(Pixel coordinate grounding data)
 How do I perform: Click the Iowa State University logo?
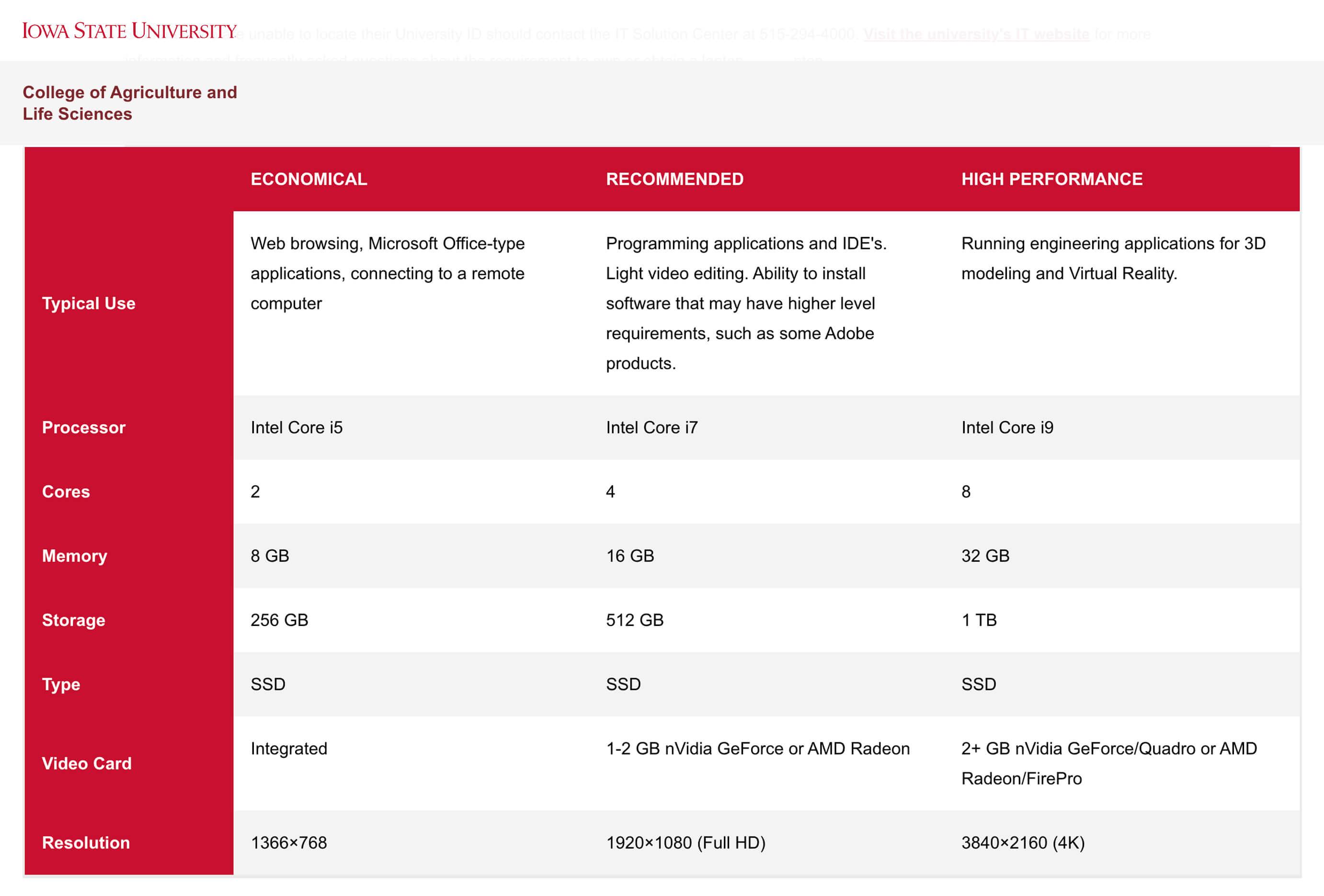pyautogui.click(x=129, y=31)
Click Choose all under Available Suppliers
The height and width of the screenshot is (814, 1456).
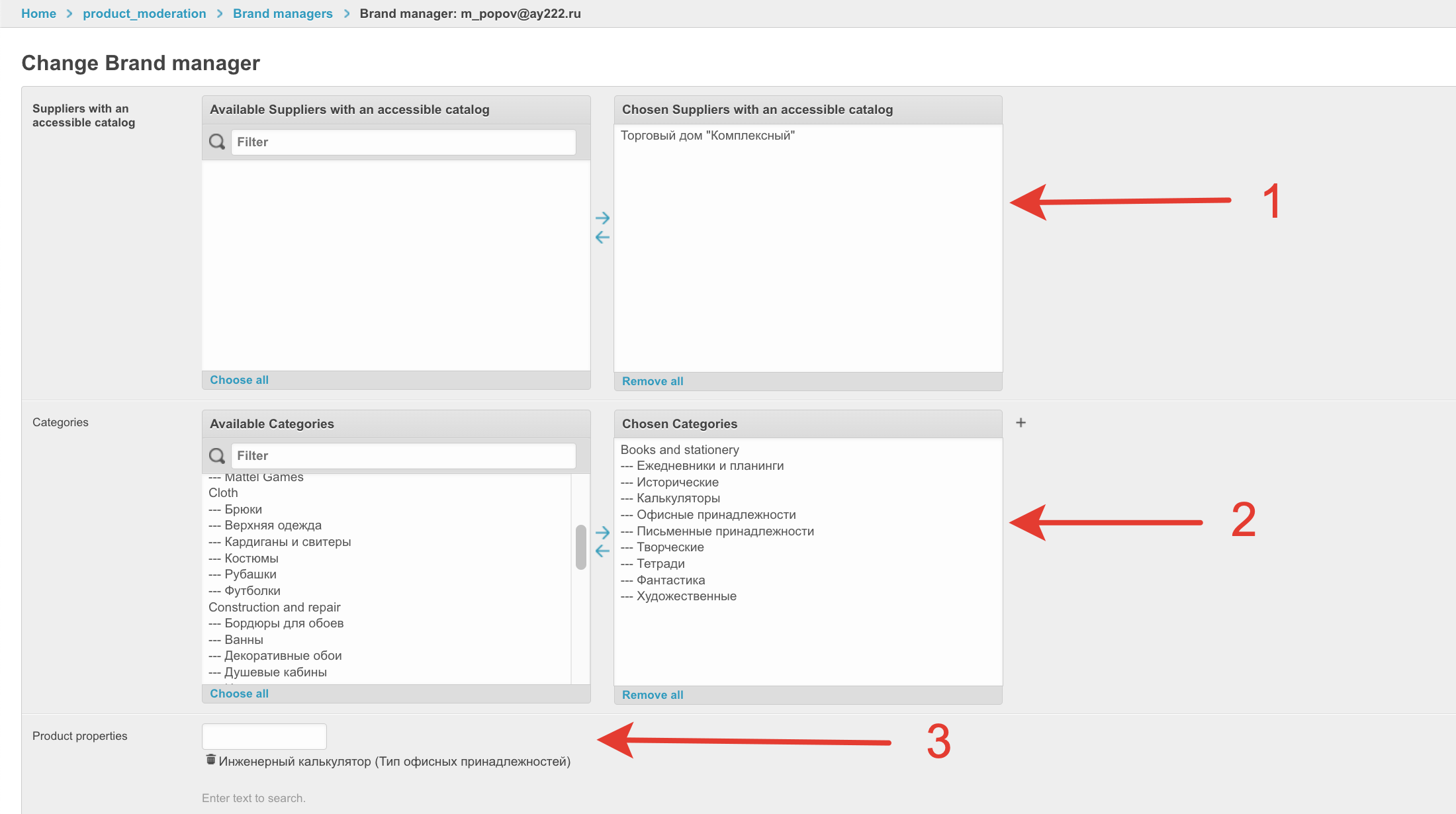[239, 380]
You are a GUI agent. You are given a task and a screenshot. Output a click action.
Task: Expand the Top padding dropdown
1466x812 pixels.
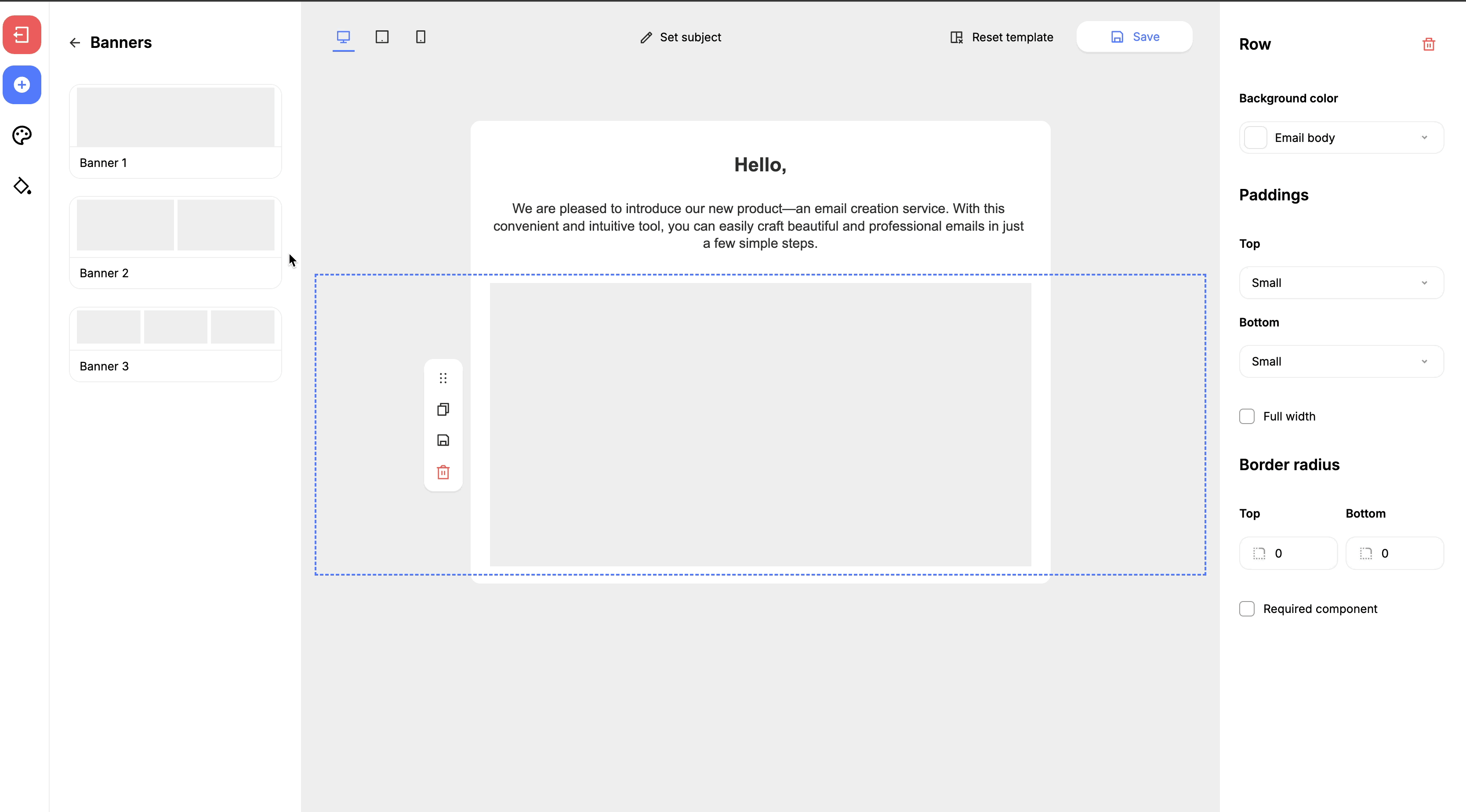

### THE TASK
Set down every entry above verbatim, without pictures.

### WRITTEN ANSWER
 How do I perform: Click the Iowa State University logo?
pyautogui.click(x=129, y=31)
Click Choose all under Available Suppliers
The height and width of the screenshot is (814, 1456).
[239, 380]
You are a GUI agent. You are given a task and a screenshot. Output a click action.
Task: Expand the Top padding dropdown
1466x812 pixels.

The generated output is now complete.